## Exercise prompt
Starting at the line with "Select the Newsfeed" and going on through the line with "Given: Click the Cytology>ASC-US", reproduce each line in the records below exactly and nothing more.

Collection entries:

============

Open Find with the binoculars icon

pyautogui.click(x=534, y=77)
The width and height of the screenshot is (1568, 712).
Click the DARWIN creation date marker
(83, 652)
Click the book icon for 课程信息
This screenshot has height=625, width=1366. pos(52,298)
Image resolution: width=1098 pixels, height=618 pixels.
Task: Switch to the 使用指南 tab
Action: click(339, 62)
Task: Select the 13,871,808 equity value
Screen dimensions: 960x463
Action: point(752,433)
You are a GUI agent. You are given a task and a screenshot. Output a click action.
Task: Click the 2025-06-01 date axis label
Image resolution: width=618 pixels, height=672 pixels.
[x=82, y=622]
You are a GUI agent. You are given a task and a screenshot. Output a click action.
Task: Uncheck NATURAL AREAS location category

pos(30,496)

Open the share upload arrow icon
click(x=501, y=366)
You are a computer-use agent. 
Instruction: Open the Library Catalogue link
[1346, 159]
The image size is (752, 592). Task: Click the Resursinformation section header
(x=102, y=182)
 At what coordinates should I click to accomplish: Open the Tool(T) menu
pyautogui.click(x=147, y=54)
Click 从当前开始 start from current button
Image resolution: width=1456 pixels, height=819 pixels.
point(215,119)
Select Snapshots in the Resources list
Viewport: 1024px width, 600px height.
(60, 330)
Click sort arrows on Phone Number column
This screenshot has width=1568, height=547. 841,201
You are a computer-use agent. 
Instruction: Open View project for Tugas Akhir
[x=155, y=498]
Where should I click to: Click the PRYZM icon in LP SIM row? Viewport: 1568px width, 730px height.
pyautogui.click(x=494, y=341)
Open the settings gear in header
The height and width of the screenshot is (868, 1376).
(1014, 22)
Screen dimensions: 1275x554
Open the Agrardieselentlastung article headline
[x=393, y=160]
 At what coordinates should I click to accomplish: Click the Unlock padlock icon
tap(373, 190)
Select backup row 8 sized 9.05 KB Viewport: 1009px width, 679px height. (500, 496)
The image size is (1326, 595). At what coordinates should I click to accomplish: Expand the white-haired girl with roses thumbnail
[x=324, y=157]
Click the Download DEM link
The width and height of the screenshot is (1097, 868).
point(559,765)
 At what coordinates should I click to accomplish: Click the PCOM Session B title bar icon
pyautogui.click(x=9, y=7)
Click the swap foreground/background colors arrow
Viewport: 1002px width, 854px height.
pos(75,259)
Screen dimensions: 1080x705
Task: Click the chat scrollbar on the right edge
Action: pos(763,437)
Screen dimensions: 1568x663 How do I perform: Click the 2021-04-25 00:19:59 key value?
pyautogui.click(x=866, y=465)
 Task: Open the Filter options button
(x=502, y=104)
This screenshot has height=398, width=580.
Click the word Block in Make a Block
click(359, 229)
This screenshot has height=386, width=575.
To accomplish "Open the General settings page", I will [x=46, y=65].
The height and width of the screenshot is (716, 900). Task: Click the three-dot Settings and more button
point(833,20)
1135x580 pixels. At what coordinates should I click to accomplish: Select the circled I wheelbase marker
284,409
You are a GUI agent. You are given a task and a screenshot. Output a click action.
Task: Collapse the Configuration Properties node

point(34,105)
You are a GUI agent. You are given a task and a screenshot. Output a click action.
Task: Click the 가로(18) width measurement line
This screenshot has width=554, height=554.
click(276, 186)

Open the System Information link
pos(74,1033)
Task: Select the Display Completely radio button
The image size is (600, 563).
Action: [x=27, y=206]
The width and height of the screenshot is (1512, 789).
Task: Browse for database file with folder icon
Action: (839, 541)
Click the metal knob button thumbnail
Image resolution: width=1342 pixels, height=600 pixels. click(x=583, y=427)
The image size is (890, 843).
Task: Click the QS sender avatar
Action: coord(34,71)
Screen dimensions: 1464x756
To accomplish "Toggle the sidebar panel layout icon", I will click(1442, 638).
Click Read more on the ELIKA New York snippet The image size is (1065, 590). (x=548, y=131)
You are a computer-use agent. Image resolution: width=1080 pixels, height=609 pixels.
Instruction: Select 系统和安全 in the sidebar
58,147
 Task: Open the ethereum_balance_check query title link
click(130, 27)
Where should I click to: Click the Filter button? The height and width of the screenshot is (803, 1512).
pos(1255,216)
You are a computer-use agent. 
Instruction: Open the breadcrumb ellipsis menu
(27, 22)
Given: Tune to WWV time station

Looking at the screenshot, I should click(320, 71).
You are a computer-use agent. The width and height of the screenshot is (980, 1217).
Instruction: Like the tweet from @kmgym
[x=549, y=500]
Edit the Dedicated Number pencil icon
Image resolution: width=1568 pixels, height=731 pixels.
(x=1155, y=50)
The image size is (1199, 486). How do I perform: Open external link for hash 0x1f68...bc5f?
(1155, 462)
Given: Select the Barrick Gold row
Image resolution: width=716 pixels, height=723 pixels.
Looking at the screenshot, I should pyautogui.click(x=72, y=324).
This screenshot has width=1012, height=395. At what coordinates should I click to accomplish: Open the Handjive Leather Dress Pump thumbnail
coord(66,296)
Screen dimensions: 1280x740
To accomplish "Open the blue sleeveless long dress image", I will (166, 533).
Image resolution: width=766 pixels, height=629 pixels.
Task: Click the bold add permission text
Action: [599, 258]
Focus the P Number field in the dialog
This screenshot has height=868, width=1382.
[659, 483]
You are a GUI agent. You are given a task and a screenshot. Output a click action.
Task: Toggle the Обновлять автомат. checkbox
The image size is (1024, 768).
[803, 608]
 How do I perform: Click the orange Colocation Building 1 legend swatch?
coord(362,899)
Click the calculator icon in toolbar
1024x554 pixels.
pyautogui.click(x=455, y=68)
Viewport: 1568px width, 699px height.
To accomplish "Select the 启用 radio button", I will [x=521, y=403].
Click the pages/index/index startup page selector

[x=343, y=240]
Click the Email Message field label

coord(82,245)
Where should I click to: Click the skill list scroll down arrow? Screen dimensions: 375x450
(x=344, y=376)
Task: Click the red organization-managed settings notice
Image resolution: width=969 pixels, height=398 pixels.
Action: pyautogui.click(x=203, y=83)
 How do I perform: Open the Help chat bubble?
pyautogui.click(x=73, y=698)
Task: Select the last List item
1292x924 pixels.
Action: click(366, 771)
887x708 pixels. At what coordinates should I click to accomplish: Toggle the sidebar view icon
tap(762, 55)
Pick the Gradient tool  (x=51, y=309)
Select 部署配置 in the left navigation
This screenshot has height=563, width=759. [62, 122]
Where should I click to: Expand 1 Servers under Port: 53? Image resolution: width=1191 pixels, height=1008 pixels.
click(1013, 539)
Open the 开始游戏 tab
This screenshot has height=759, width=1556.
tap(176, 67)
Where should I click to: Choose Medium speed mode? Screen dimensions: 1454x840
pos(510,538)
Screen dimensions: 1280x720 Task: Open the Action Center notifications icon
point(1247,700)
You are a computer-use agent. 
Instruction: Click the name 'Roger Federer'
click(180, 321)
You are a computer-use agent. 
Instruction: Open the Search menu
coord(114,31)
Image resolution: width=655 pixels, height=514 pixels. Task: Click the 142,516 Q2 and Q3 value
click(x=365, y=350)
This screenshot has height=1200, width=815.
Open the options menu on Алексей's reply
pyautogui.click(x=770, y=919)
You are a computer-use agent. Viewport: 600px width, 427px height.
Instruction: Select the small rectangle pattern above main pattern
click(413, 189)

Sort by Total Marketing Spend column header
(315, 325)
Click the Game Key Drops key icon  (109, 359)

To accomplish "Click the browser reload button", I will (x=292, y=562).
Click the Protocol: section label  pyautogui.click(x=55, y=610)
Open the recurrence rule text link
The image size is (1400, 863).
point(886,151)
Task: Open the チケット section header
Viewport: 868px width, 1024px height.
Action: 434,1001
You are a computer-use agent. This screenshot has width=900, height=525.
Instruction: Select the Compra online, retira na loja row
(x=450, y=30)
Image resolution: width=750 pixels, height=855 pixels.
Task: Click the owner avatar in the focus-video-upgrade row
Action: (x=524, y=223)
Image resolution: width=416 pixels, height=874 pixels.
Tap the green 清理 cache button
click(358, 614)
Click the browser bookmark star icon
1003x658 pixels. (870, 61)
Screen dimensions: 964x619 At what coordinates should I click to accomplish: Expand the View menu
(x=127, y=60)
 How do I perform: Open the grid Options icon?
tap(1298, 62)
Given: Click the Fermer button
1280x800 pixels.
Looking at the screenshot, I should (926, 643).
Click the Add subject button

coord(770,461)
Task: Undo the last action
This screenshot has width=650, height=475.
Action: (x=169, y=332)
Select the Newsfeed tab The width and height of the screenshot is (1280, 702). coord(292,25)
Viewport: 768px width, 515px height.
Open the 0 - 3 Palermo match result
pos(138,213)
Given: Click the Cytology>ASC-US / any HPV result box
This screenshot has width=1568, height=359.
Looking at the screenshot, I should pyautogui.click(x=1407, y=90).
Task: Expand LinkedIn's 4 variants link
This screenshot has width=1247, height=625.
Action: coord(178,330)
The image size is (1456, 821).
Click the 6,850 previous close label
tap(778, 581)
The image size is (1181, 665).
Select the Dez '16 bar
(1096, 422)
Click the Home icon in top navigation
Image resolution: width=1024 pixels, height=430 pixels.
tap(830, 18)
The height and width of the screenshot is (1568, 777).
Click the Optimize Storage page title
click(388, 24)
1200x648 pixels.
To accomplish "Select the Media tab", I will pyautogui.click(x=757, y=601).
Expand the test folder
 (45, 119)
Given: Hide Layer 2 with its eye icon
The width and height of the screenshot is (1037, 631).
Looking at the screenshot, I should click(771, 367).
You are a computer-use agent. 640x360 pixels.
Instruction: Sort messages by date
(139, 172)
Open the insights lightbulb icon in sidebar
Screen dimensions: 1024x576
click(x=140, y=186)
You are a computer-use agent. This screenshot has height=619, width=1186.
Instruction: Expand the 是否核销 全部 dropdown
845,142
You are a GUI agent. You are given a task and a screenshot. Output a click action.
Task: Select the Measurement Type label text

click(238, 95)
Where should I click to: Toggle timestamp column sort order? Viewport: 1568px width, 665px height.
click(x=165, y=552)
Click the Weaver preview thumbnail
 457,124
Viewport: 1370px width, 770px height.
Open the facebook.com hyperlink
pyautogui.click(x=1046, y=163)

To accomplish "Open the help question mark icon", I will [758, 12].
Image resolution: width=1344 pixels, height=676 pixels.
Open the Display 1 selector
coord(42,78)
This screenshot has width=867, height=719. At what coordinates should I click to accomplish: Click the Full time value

============

## Answer below
Select the Newsfeed tab The width and height of the screenshot is (1280, 702). coord(292,25)
Viewport: 768px width, 515px height.
Open the 0 - 3 Palermo match result
pos(138,213)
Given: Click the Cytology>ASC-US / any HPV result box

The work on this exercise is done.